When materials aren’t available due to deterioration, missing pages, disconnected covers, or other problems, it can be frustrating for users and librarians alike. The answer is to provide appropriate care for the collection from the outset, while also guiding staff on making needed repairs. In Preservation and Conservation, two experts show library administrators and decision makers optimal collection preservation techniques, what it takes to set up a conservation work area, and safe ways to mount a small exhibit. In between, those responsible for repairs will find easily learned, illustrated, step-by-step instructions to repair and conserve books and documents. Appendixes include care of photographs as well as lists of suppliers, and additional resources.


Using this comprehensive answer book, users will learn to:
  • Extend the shelf life of collections with proper environment and housekeeping
  • Understand priorities and recover after disasters
  • fire, flood, mold and more
  • Explain “handling basics” to customers to reduce document harm
  • Repair books and documents using field-tested methods
  • Identify optimal storage for fragile or odd-sized pieces
For any library, archive, or historical society committed to getting materials back into circulation as quickly as possible, this reference offers a one-stop solution. From the issues relevant to directors to hands-on instructions for technicians, it’s an excellent reference for the entire library.

One of the good examples is Columbia University Libraries, which is strongly committed to the preservation of its books and journals, so that it can continue to provide access to a useful scholarly research collection for the Columbia University community. While it is our good fortune to have such a distinguished, in-depth retrospective collection, it is also true that many of these valuable, often irreplaceable materials are deteriorating on our shelves.


Over the past twenty-five years research and academic librarians have worked with conservators, scientists, and micrographics experts on technologies to address these problems. At the same time they have developed policies and principles to guide the application of these technologies. No one technology solves all problems. Libraries like Columbia have adopted a comprehensive approach which carefully matches the appropriate treatment to the damaged book.

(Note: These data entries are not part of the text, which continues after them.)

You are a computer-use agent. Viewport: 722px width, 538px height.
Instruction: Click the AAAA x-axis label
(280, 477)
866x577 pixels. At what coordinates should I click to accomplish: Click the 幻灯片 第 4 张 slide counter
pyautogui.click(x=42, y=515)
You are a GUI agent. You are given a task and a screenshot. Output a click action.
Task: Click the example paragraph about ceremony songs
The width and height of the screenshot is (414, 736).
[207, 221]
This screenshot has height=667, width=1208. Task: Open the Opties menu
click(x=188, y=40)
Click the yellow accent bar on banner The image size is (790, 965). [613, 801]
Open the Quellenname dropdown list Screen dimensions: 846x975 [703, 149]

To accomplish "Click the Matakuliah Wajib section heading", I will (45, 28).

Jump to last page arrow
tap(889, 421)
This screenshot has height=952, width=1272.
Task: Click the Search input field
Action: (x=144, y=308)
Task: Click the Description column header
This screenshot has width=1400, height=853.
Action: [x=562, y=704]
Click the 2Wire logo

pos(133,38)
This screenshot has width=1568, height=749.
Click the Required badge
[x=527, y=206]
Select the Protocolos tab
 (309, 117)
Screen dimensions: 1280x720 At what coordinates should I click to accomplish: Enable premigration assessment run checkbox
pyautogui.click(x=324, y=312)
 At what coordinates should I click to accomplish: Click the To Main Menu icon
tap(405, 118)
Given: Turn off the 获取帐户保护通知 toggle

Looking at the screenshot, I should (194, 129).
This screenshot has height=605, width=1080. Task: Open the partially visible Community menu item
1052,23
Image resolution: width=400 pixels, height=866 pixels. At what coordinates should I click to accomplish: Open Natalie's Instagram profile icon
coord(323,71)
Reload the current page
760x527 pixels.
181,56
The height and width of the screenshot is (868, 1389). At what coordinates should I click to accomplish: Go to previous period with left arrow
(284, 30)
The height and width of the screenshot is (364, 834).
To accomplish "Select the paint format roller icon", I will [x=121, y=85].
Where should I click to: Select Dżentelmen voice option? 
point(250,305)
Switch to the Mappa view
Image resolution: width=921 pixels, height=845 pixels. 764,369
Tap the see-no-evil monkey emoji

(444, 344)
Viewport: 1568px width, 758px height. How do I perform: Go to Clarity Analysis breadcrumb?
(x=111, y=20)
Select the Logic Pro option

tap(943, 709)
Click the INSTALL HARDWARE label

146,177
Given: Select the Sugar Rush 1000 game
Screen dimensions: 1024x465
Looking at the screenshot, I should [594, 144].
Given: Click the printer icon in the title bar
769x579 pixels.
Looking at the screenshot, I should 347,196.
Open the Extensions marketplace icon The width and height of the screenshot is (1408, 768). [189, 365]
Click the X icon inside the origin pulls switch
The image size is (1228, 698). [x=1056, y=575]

The preservation of embrittled materials poses a significant challenge because paper that breaks when folded cannot withstand the manipulation needed for rebinding or repair. This means that a book whose pages have begun to break cannot be put back together again except by extremely costly page-by-page conservation treatment – and this is not always possible. The monetary value of most volumes in the Columbia University collections does not justify spending hundreds of dollars per volume for repair, although we do have rare materials for which such costly conservation is fully warranted.

For most books that are too brittle to be repaired with routine methods, the most appropriate preservation technique is to purchase a reprint or, if none is available, to turn to reformatting create a copy of the text of the volume (its "intellectual content") if not its physical manifestation. The new copy is then properly housed and cared for to ensure its longevity.

Three technologies are used for reformatting: microfilming, photocopying, and digitization. Microfilm provides the greatest security for the future, since the master negative of the film is stored under archival conditions to assure a lifespan of several hundred years for the content of the volume, and new positive copies can be produced on demand.

Preservation photocopies are made with acid-free paper that can last at least a century. Unlike preservation microfilm, however, preservation photocopying creates only one copy. There is no a master to be archivally stored for hundreds of years and used to produce a new copy if the first is damaged or destroyed.

Digital imaging is the newest reformatting technology, and when it is combined with optical character recognition it brings with it useful capacities for full-text searching and manipulation that neither film nor photocopies can offer. On the other hand, digital files are quite unstable. Assuring longevity for a book in digital form requires a complex infrastructure for long-term digital archiving and format migration, many of whose aspects are still evolving. Digitizing is thus, at present, the most risky and the most costly reformatting option.